Unstable Gradual Change

By Thomas Giacoletto

In their Explaining Institutional Change, James Mahoney and Kathleen Thelen try to explain the way institutional change gradually takes place in the long run. They argue that change often occurs when “problems of rule interpretation and enforcement open up space for actors to implement existing rules in new ways.” This would, for example, happen with the emergence of new phenomena which are not described in the previous rules; what ‘threat to the nation’ meant when a country’s constitution was drafted probably is very different than what is now a threat. However, whether this reinterpretation is possible depends on the discretion actors have towards a particular rule. Furthermore, although change can gradually take place, only an actual change in the rule (and not in the interpretation) will have a stable effect.

An interesting example of rule interpretation that prevents change has recently been over the news with the death of the Supreme Court of the United States Justice Antonin Scalia. Scalia was originalist in his interpretation of the constitution, which means that “when you consult the text, you give it the meaning it had when it was adopted, not some later modern meaning” (Scalia, 2012). Because of this interpretation, he did not believe that existing rules have to adapt to the “new reality” that Mahoney and Thelen describe as a driver for change.

On the other side, however, they explain that change in the enforcement of a rule can lead to change: a local police officer can choose not to enforce a law on a local level because it is not practical, or simply ridiculous. However, this type of change is extremely fragile as the officer can be fired (not to have the law respected), and the change implemented might not remain if another officer is appointed. An actual change in the law is the only way stability can be insured with the new institution. The way constitutional courts (and supreme courts as they also can rule laws as anti-constitutional) read and interpret the texts is therefore very important for institutional change.

Corruption and statemaking

By Thomas Giacoletto

In Bringing the State Back In, Charles Tilly explains how the need to wage war lead to the the creation of modern nation states in Europe. He explains that different states had to develop different bureaucracies (and therefore institutional frameworks) to be able to extract enough resources to have an effective army. More populated and richer states therefore had a larger pool of resources to extract from while other states had to create a “bulkier” bureaucracy and a “more extensive” fiscal apparatus (182).

Tilly does not only point at the amount of resources that are available for extraction, but also at how good states were at extracting. In order to grasp all the resources they could, states had to create an institutional framework that was bulky enough to tackle the issues of citizen’s unwillingness to pay and corruption (tax-collectors who would accept bribes for example). Indeed, states’ abilities to extract the resources they needed depended on their population’s willingness to pay. In order to ensure payment, they only had two options, namely: offering protection to their citizens, and setting up institutions that would disincentivise any refusal to contribute.

Tilly focuses on the former, however it is a strategy which is likely to allow free riding, and corruption. Indeed, people know that the state cannot afford not to provide protection to a part of the population because they did not pay their taxes (or because they bribed their local tax-collector as it would probably also be dangerous for the rest of the population which would then doubt their protection.
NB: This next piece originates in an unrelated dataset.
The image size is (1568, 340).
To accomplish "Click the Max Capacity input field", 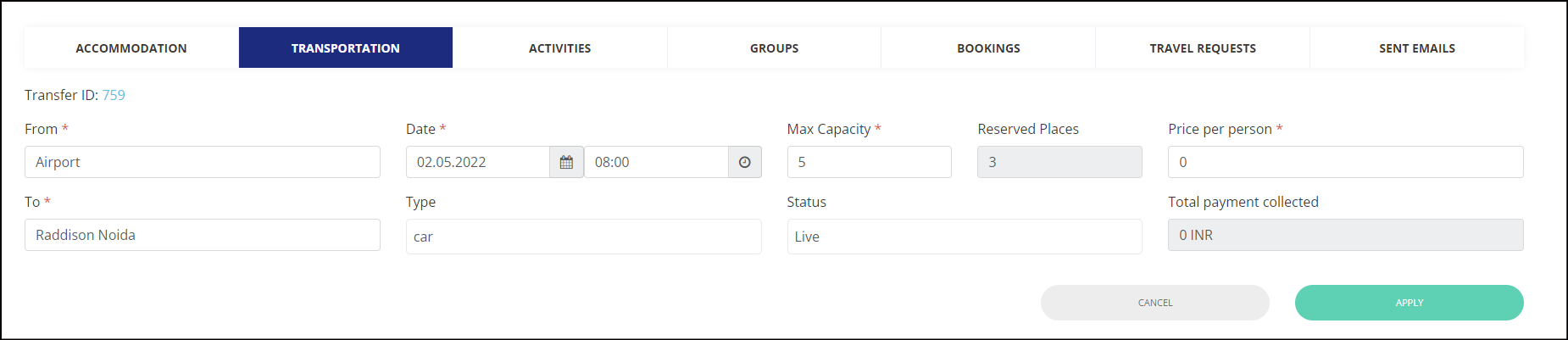I will tap(870, 162).
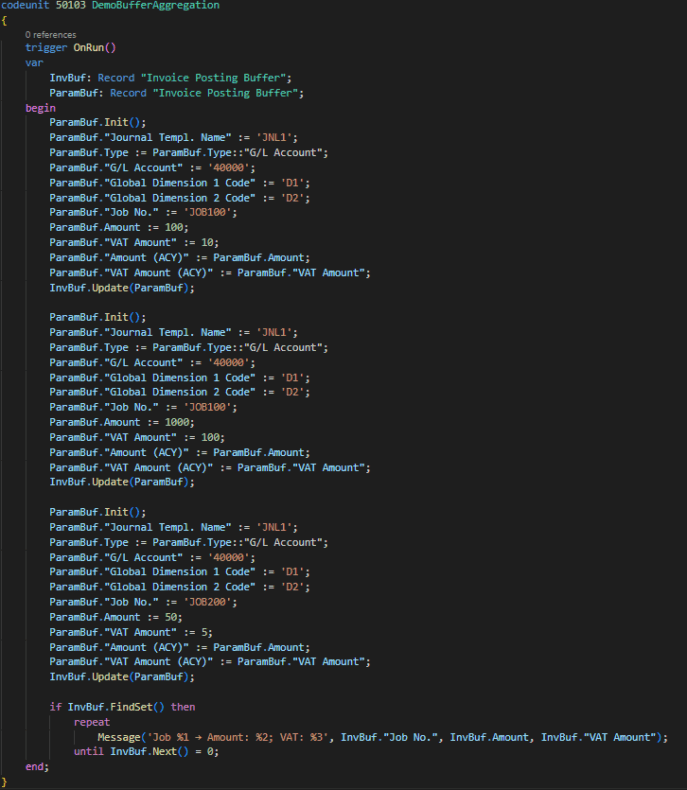Click the var keyword

click(x=34, y=62)
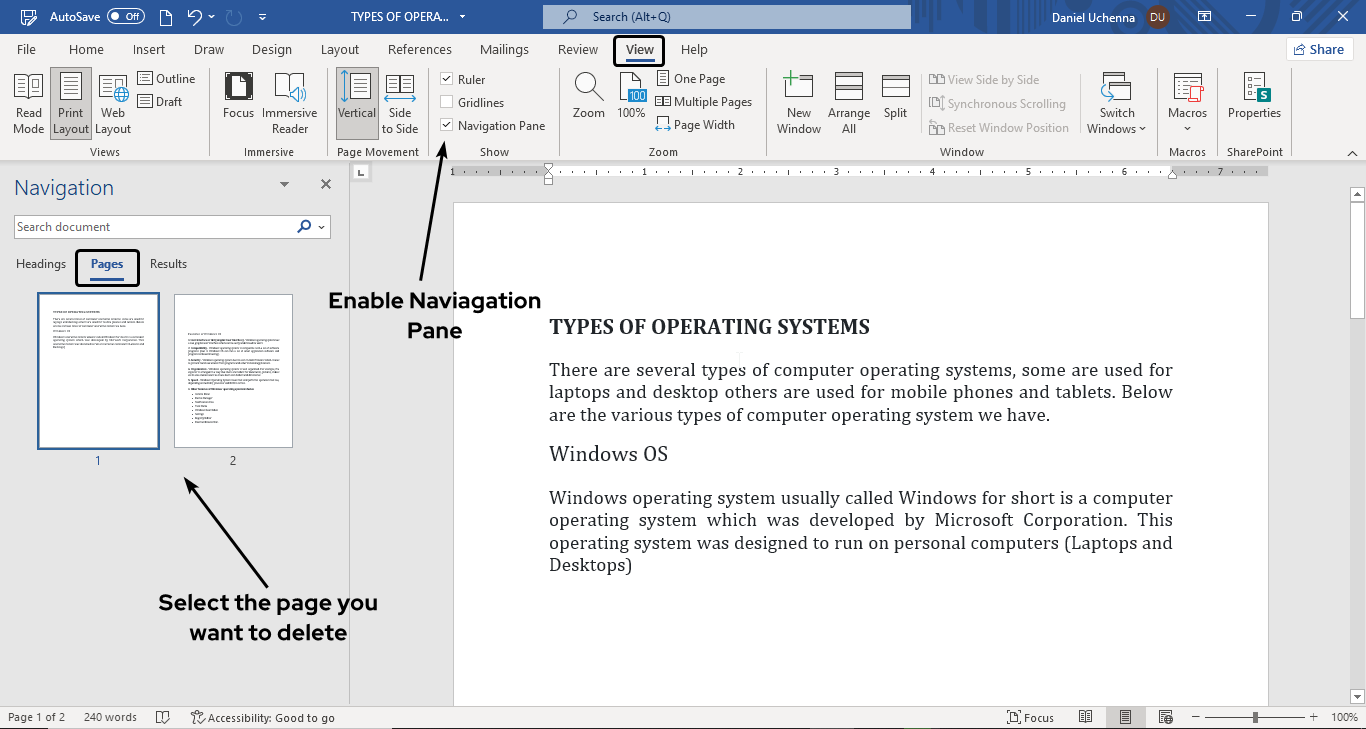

The state therefore could not only rely on the protection it gives its population in order to extract the resources it needed. States were incentivised to create institutional frameworks that strengthened bureaucracy and prevented these type of practices had to be put in place to force the population to pay.

Maybe considering corruption as a gap in the institutional framework that has to be fixed would help countries strengthen their bureaucracies and improve their extraction possibilities.

Niche parties in Europe

By Thomas Giacoletto

There are different approaches to historical analysis, and they all bring different aspects of the studied phenomenon to light. This post will illustrate two of them, taking as an example the emergence of niche parties in Europe.

Steinmo (2008) and other historical institutionalists would, for example, ask: ‘how did electoral institutions, and the party systems that they created, influence the formation of niche parties in France after the second World War?’ This approach focuses on institutions to explain behavioural change over time, and would, for this example, help us understand how the electoral institutions shaped political actors’ behaviour. The conclusion of this study would illustrate the incentives electoral institutions create, and how these have changed over time; previously not giving incentives for the creation of niche parties, and doing it now. The main issue with this approach is that it would only give indications about the exact context of the study. This means that there is no generalisation possible, and that another country (for example) would have to be studied in such detail in order to draw conclusions.

Bates ea. (1998), on the other hand, would use their analytic narrative method in order to both use the context, and come up with “explicit and formal lines of reasoning” through the use of combined historical method and game theory. They would ask: ‘are electoral systems that give centrifugal incentives, more likely to generate niche parties?’ Their study would clearly explore the historical context of the emergence of niche parties (using documents…) and design a game that would seek to explain the actions of actors as responses to incentives given by the electoral system. With the outcome of their study, they would have modelled individual’s reactions to particular incentives given by the institutional structure.

The analytic narrative method might lead to less information to be collected about the case and the context, but it seems more useful if you want to be able to explain behavioural patterns. Furthermore, it seems to help us understand more about how individuals behave than the other method.